• Directions:
Here is the task for the records below: repeat exactly the lines from the one with "Règlement Intérieur (1180, 1318)" to the one with "Nous rejoindre (770, 1056)", both included, and nothing else.

• Data to use:
━━━━━━━━
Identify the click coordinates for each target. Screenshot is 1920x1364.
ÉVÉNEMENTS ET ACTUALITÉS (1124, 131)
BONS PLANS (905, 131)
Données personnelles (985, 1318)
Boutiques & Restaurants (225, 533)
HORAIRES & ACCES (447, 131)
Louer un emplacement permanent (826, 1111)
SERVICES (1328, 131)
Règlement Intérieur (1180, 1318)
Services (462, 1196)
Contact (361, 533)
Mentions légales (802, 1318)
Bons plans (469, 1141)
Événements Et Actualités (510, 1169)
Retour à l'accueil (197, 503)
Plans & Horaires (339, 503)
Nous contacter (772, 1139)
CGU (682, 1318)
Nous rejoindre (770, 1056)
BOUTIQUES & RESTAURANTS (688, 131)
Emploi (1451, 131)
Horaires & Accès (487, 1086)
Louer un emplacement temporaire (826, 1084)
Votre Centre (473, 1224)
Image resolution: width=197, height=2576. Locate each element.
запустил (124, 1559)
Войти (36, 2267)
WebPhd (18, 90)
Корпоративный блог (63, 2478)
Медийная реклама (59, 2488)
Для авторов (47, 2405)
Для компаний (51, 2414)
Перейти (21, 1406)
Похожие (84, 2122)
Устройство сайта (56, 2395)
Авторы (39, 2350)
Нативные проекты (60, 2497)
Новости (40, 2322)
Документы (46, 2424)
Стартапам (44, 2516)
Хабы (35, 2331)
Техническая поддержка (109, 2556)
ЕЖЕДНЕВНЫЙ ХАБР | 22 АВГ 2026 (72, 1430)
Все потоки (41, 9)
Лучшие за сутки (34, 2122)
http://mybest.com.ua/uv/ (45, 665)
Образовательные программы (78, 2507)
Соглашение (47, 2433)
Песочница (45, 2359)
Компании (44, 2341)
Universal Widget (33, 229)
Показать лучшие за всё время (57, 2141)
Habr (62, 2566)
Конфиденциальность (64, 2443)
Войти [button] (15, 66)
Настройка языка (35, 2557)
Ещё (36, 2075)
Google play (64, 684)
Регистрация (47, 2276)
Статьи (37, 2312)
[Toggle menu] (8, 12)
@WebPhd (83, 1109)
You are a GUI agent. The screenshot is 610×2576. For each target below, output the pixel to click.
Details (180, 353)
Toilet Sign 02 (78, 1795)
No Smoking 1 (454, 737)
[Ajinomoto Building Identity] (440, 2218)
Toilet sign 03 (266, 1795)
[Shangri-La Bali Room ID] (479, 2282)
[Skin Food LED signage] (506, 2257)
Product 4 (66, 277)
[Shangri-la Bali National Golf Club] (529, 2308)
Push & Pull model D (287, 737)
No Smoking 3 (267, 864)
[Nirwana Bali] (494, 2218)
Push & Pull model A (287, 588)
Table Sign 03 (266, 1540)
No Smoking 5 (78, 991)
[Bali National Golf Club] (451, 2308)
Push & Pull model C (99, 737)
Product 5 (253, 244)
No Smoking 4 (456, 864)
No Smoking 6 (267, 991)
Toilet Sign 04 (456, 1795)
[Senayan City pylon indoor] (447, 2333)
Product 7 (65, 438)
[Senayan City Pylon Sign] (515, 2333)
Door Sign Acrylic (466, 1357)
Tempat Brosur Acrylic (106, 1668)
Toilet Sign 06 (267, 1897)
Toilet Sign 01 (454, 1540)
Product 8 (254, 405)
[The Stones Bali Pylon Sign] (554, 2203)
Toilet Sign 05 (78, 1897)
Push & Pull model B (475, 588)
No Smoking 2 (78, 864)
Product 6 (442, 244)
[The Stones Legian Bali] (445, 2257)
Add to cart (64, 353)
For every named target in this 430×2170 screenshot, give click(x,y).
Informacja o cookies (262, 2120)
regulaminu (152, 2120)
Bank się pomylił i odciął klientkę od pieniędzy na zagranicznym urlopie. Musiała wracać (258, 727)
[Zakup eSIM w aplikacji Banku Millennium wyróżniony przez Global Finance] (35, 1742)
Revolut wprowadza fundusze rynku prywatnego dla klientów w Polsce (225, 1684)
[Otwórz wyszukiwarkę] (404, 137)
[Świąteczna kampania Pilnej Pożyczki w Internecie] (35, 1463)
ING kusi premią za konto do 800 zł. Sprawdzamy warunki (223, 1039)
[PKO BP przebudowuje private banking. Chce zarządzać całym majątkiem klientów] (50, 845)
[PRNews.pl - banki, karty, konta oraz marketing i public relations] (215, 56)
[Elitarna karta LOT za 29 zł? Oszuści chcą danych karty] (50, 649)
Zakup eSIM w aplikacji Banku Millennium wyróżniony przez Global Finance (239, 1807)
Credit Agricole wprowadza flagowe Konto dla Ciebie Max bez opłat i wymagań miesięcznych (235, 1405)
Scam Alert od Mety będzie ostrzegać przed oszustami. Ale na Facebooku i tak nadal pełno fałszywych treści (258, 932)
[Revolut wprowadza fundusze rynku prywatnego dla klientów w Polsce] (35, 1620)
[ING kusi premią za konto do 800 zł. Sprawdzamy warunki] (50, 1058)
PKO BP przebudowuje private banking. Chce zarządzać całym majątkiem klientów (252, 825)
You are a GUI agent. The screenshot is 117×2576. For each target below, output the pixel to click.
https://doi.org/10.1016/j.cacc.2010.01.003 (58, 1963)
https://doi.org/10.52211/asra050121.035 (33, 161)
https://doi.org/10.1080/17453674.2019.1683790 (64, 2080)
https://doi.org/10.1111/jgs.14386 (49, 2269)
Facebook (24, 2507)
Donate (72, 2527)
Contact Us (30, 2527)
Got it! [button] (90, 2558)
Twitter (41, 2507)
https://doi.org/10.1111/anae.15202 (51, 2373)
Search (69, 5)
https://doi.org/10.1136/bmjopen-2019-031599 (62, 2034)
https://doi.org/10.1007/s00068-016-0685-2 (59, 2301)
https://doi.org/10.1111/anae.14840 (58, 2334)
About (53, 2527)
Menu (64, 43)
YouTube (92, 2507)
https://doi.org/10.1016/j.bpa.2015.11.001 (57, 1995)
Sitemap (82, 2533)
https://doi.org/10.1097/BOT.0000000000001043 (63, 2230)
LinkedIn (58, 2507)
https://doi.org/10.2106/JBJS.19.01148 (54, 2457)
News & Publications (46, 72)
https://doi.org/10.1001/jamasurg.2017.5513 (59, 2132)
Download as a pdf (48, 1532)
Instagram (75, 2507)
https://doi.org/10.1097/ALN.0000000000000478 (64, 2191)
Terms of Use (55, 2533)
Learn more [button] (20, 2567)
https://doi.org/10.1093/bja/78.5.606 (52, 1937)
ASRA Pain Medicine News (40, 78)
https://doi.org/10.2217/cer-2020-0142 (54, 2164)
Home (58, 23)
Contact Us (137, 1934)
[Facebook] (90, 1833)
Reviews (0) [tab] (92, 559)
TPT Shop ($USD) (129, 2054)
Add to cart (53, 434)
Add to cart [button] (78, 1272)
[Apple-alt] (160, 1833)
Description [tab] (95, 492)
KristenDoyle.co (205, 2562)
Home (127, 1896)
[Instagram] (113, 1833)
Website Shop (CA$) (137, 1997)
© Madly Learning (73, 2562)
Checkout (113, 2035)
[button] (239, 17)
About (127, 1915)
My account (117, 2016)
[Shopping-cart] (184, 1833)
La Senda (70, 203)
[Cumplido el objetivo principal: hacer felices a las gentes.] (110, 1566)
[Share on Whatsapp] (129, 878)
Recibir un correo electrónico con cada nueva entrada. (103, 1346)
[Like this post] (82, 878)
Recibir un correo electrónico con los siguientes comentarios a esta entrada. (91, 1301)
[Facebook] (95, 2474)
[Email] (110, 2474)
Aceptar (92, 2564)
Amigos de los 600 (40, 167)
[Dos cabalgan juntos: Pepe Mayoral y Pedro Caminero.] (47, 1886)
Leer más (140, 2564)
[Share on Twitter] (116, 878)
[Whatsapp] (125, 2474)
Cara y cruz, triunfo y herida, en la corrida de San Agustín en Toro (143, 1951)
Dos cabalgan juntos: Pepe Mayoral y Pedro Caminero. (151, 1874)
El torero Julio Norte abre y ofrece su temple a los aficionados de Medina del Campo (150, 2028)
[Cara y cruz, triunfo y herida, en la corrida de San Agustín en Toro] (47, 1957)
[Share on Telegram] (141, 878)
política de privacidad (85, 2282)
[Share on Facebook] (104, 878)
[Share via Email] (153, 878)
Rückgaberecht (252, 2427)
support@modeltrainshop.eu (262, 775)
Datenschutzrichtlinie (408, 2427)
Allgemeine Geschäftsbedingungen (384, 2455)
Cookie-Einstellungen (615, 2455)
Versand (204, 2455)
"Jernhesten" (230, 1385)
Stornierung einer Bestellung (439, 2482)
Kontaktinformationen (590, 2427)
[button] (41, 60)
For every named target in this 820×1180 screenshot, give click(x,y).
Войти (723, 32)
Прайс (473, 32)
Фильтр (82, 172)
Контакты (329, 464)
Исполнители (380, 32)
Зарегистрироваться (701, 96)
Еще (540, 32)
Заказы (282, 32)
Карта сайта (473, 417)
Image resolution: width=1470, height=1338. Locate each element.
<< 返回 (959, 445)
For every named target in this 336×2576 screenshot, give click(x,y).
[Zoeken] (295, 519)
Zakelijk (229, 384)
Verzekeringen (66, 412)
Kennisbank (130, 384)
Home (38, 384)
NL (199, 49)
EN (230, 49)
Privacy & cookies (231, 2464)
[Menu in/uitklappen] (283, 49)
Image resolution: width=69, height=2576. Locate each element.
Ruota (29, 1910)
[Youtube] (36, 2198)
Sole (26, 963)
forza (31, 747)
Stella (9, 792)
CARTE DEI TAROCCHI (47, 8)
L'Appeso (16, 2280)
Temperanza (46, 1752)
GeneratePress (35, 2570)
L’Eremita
━━━━━━━━
• Result of this task:
Règlement Intérieur (1180, 1318)
Services (462, 1196)
Contact (361, 533)
Mentions légales (802, 1318)
Bons plans (469, 1141)
Événements Et Actualités (510, 1169)
Retour à l'accueil (197, 503)
Plans & Horaires (339, 503)
Nous contacter (772, 1139)
CGU (682, 1318)
Nous rejoindre (770, 1056)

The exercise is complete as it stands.